Blaze said:
Im wondering if plasma is possible to be separated into a positive nucleus and negative electrons and contained within a magnetic bottle ?
If possible, what is the most efficient method of achieving it ?
That is the principle of magnetic confinement in which a gas is heated to hundreds or thousands of times the ionization energy of the nuclei. For example, the ionization energy of hydrogen is 13.6 eV, and hydrogen (and deuterium and tritium) are heated to temperatures (or kinetic energies) of 5 to 100 keV, in the case of a D+T plasma (optimal temperature ~50 keV for fusion. A pure D plasma would require heating to about 200 keV for fusion, and other plasmas require higher temperatures.
Plasma heating can be accomplished by an electrical discharge (high current), a rapidly increasing magnetic field (adiabatic (actually quasi-adiabatic) compression), and/or electromagnetic (e.g., microwave) heating.
For optimal heating one must consider the energy losses, which include recombination (and photon emission), bremsstrahlung radiation, other (cyclotron) radiation, neutral particle loss and conduction losses.

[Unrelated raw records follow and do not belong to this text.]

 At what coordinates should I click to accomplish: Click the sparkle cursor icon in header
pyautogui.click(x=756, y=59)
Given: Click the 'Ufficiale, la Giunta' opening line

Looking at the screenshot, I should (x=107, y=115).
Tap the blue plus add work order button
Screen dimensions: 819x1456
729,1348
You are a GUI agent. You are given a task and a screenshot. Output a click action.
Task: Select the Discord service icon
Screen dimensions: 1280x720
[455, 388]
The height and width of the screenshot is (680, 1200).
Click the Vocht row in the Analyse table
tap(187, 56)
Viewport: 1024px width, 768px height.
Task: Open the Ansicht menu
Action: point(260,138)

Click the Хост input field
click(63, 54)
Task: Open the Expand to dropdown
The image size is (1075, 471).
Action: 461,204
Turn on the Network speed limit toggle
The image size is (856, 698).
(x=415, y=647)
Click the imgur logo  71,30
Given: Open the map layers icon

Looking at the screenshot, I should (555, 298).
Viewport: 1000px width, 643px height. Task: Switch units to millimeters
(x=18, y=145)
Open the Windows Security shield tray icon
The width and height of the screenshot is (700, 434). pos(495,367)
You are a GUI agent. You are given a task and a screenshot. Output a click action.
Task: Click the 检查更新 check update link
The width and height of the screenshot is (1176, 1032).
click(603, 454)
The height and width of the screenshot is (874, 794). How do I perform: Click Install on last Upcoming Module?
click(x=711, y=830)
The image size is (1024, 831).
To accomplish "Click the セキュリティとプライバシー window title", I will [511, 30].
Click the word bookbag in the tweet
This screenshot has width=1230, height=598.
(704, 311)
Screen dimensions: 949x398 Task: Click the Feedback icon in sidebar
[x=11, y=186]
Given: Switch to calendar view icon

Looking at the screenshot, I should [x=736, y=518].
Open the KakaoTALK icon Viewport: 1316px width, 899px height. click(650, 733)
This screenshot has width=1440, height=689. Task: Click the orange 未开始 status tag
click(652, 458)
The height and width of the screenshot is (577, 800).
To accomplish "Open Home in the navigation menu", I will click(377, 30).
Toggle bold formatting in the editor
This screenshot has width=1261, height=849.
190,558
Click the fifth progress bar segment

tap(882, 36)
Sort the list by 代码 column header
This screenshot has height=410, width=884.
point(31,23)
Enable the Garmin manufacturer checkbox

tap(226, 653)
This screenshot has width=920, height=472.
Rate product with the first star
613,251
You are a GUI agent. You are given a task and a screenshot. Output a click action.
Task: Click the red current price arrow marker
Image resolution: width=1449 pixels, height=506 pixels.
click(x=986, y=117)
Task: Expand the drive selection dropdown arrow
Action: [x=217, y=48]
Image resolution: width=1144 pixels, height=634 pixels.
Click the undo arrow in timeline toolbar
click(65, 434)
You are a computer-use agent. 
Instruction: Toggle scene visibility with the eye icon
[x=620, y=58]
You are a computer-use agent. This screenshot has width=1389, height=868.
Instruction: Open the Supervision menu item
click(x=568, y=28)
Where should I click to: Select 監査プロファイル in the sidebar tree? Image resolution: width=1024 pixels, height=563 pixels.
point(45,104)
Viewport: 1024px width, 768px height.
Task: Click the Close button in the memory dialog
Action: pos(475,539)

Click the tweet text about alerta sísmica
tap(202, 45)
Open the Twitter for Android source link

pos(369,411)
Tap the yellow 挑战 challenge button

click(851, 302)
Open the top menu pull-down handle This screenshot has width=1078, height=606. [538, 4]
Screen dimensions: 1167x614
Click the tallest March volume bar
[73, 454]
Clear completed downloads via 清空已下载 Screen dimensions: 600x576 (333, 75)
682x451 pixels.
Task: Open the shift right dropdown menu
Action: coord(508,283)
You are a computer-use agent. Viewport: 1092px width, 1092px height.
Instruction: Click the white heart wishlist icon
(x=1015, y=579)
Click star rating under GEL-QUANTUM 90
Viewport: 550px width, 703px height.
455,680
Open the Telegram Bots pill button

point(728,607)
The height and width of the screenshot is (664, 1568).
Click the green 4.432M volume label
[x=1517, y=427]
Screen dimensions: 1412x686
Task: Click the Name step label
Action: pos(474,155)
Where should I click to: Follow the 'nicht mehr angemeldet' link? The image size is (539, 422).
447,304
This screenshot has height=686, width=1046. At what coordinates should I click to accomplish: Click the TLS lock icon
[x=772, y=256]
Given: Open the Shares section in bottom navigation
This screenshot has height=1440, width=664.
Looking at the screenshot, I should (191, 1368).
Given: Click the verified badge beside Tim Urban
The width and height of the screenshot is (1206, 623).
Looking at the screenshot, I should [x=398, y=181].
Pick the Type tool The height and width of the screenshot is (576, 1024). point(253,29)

Update/edit: Neutral beam injection is another method of heating (and fueling) a plasma. Fuel atoms are ionized, the nuclei accelerated, then recombined with electrons prior to injection into plasma. Collisions of neutral atoms with electrons and nuclei ionize the neutral atoms and provide heating to the plasma. For stability, a plasma must be held neutral, i.e., the number of electrons must equal the total charges on the nuclei.